> **Work to be completed**
Return every line from the one with "Where should I click to: Select the Map" through the one with "Given: Toggle secondary sidebar layout button", inclusive, exactly as it appears below.

· · · · ·

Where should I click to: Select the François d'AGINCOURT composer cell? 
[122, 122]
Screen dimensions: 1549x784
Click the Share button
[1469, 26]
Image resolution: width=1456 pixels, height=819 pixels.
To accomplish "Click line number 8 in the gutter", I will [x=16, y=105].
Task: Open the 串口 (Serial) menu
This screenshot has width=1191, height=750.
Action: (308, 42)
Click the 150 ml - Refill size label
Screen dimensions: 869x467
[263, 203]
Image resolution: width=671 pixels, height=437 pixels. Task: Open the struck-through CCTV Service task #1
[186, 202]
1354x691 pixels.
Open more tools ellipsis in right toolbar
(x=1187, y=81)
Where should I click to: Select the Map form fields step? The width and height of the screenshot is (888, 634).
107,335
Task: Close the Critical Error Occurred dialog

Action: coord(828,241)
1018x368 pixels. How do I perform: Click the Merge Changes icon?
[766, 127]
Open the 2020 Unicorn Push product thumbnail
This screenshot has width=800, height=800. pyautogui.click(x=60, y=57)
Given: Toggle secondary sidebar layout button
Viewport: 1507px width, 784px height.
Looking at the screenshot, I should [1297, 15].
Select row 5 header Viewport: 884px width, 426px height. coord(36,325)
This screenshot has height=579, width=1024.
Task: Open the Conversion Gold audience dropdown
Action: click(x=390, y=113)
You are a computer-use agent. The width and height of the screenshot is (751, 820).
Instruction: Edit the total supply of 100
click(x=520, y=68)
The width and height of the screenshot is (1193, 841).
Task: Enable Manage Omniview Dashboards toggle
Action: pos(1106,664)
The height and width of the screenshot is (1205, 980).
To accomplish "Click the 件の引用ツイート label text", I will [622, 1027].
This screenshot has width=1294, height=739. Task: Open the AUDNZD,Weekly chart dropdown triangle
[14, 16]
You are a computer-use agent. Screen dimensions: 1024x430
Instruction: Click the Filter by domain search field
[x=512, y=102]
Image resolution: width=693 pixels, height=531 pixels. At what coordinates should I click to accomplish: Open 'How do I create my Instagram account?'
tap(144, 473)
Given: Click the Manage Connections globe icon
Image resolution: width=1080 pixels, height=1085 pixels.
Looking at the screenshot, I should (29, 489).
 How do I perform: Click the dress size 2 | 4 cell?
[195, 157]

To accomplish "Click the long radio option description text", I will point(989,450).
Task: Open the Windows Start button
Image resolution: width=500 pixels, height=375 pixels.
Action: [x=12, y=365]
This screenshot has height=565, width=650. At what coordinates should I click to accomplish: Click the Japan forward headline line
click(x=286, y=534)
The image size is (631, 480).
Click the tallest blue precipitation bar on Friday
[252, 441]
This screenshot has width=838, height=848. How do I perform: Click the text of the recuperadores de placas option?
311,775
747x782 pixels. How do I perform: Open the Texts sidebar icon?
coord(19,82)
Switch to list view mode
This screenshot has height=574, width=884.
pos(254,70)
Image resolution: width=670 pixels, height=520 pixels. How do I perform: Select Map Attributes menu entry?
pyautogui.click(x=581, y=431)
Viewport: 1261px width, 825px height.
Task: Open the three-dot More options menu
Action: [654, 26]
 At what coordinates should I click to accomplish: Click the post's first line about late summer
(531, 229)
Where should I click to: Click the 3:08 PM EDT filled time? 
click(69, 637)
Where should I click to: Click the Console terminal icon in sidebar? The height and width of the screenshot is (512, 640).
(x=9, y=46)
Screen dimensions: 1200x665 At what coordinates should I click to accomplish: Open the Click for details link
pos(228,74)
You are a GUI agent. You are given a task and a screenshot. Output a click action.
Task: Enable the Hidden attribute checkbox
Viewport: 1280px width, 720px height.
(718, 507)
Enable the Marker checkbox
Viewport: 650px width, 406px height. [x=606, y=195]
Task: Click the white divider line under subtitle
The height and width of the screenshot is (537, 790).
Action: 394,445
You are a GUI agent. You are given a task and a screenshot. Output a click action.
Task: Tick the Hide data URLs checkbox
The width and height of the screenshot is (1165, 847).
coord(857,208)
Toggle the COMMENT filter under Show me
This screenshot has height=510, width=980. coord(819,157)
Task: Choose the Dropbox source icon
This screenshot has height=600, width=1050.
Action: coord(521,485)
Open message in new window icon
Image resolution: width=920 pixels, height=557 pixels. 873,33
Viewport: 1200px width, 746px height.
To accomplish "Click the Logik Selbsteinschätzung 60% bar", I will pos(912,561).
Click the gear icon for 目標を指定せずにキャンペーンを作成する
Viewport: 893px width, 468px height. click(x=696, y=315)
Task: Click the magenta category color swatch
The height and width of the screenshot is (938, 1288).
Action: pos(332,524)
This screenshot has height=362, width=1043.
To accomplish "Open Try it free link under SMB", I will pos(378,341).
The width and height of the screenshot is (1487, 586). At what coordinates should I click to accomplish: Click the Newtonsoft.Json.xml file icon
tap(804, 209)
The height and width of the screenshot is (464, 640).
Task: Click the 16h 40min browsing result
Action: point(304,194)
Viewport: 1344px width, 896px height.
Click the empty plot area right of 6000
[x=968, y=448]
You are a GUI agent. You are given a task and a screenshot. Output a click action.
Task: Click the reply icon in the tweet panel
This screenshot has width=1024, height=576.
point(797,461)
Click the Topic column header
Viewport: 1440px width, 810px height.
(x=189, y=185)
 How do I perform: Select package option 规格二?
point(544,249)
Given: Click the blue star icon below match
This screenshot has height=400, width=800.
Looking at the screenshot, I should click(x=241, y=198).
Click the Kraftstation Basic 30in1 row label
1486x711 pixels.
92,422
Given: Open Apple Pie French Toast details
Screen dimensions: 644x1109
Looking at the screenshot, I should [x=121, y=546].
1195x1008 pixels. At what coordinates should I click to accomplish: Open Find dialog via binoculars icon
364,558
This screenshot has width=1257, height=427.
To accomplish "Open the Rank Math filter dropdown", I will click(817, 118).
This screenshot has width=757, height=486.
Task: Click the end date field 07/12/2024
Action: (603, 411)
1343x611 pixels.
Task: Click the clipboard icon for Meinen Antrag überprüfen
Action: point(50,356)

· · · · ·

> **Answer section**
Where should I click to: Select the Map form fields step? The width and height of the screenshot is (888, 634).
107,335
Task: Close the Critical Error Occurred dialog

Action: coord(828,241)
1018x368 pixels. How do I perform: Click the Merge Changes icon?
[766, 127]
Open the 2020 Unicorn Push product thumbnail
This screenshot has width=800, height=800. pyautogui.click(x=60, y=57)
Given: Toggle secondary sidebar layout button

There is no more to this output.